Exercise details: Copy out the entries from the line containing "Viewport: 500px width, 392px" through the end of the entries, requests included. Scale every coordinate in the answers by 2.6 and round to whole numbers, with halves rounded up.

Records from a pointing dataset
[start]
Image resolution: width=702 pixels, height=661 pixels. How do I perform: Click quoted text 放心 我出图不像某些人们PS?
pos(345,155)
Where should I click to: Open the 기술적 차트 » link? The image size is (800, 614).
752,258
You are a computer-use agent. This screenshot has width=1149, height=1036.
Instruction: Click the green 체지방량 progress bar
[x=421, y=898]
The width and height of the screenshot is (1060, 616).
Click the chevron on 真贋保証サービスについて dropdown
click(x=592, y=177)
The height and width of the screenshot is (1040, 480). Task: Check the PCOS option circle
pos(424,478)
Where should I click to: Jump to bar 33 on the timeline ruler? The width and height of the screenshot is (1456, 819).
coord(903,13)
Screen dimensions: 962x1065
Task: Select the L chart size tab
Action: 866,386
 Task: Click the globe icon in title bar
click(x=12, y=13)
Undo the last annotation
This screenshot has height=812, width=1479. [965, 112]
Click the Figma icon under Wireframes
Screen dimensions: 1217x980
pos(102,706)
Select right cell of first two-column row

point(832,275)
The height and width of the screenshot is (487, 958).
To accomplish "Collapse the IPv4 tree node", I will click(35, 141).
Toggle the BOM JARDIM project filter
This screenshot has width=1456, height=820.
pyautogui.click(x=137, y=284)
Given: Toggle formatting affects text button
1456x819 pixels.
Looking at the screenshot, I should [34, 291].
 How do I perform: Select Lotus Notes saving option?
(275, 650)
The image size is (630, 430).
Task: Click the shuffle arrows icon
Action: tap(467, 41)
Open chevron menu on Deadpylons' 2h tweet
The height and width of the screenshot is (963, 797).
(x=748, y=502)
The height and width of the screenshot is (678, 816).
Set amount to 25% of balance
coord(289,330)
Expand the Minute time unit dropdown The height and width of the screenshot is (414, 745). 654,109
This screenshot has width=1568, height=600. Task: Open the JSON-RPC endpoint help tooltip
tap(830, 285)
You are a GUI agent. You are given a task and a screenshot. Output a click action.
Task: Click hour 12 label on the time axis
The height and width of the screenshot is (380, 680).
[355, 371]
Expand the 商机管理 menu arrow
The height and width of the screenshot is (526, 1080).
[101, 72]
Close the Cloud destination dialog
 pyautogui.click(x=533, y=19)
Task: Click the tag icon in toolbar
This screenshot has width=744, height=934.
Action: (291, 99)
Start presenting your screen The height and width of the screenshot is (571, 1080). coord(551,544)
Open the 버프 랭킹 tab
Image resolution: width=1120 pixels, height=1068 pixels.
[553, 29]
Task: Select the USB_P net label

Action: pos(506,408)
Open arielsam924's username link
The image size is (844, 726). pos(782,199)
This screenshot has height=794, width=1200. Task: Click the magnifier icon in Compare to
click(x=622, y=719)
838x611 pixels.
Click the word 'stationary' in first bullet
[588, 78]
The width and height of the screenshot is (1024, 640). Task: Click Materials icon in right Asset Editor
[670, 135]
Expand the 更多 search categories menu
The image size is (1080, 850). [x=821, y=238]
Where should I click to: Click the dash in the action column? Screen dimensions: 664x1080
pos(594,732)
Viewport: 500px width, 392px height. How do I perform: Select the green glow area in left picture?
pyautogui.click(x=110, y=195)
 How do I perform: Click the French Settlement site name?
[end]
Exercise result:
Viewport: 500px width, 392px height. How do I perform: Select the green glow area in left picture?
pyautogui.click(x=286, y=507)
 How do I perform: Click the French Settlement site name?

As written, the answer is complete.